Hasan: ‘I Would Still Be A Martyr’ If Executed
FORT HOOD, Texas (AP) — The Army psychiatrist on trial for the 2009 shooting rampage at Fort Hood told mental health experts after the attack that he “would still be a martyr” if convicted and executed by the government, according to a newspaper report Tuesday.
Those remarks by Maj. Nidal Hasan in 2010 are being made public at a time when his standby attorneys in his military trial, which continued Tuesday, are insisting that he wants jurors to sentence him to death.
Hasan told a panel of military mental health experts that he wished he had been killed in the attack, because it would have meant God had chosen him for martyrdom, according to documents obtained by The New York Times. The documents were part of a report that concluded Hasan was fit to stand trial.
Hasan was left paralyzed from the waist down after Fort Hood police officers ended the rampage by shooting him in the back.
“I’m paraplegic and could be in jail for the rest of my life,” Hasan told a panel of military mental health experts, according to the documents. “However, if I died by lethal injection, I would still be a martyr.”
The documents were released to the newspaper by John Galligan, Hasan’s former civilian defense attorney. Galligan did not immediately return phone messages Tuesday.
Hasan, 42, is acting as his own attorney during the trial that began a week ago at Fort Hood.
But he has sat mostly silent as dozens of soldiers testified, many of them about being shot by Hasan’s laser-sighted handgun. Others who escaped injury described in graphic detail how the terror unfolded on Nov. 5, 2009, inside a crowded building where soldiers were getting medical clearance for deployment.
His opening statement lasted last less than two minutes and he has raised few objections. That led his court-ordered standby attorneys to tell the judge overseeing the trial, Col. Tara Osborn, that they believe Hasan is deliberately mounting a defenseless strategy in hopes of being found guilty and receiving a death sentence.
Hasan has called those accusations a “twist of the facts.” Nonetheless, Hasan is allowing his defense attorney to ask the Army Court of Criminal Appeals to either let them take over Hasan’s case or further minimize their advisory roles.
Hasan’s statements were contained in a 49-page report of a military panel known as a sanity board, according to the New York Times. That board concluded Hasan was fit to stand trial.
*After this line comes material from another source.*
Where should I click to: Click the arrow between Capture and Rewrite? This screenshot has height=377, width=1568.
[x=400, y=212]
Galligan said Army prosecutors were given a summary of the report but had not seen these newly released pages, according to the newspaper. Galligan has previously released other documents at Hasan’s request to Fox News.
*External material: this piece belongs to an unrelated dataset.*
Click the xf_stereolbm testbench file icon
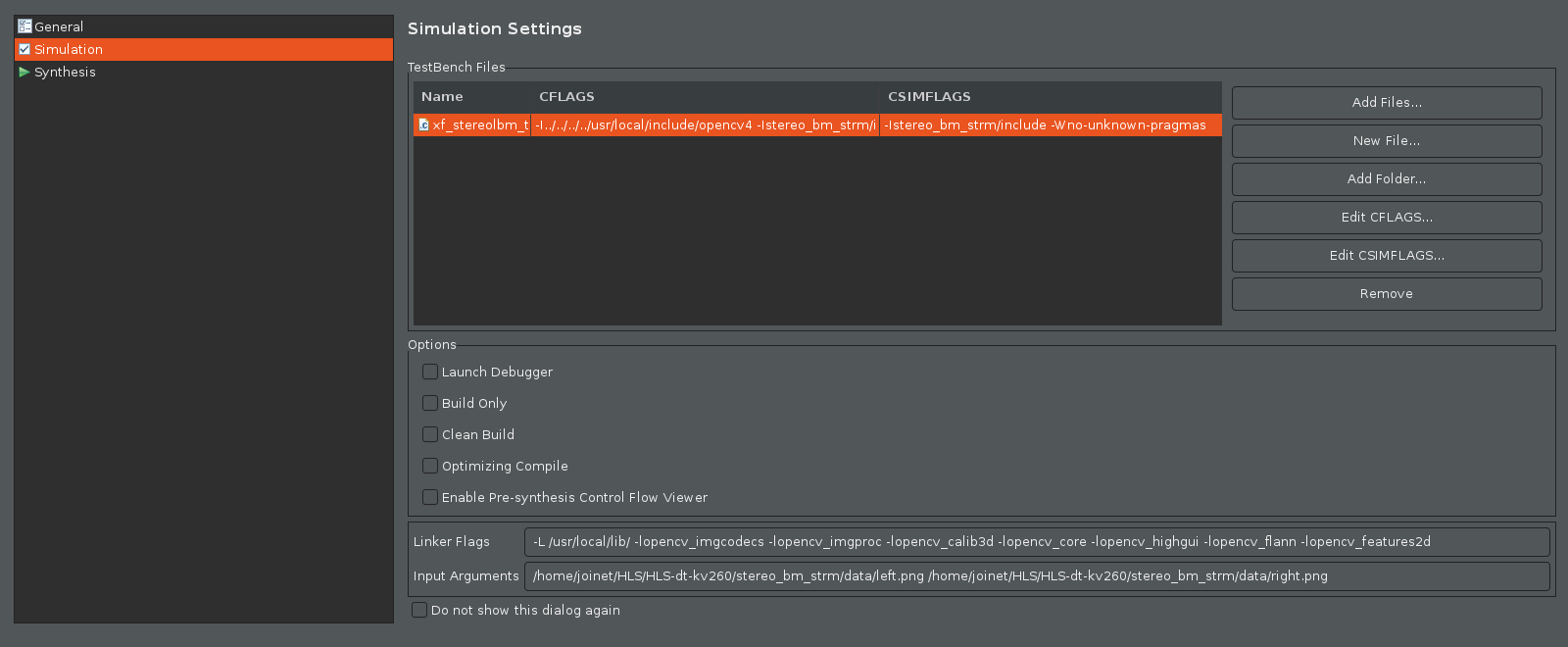This screenshot has width=1568, height=647. (x=423, y=124)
Hasan told the panel he denied having remorse. He justified his actions by saying that the soldiers he killed were “going against the Islamic Empire,” according to the Times.
“I don’t think what I did was wrong because it was for the greater cause of helping my Muslim brothers,” Hasan told the panel.
More than 60 witnesses have testified so far, and Hasan’s decision not to cross-examine witnesses is expected to hasten the end of a trail that was originally expected to last at least a month.
Prosecutors began calling expert witnesses Tuesday.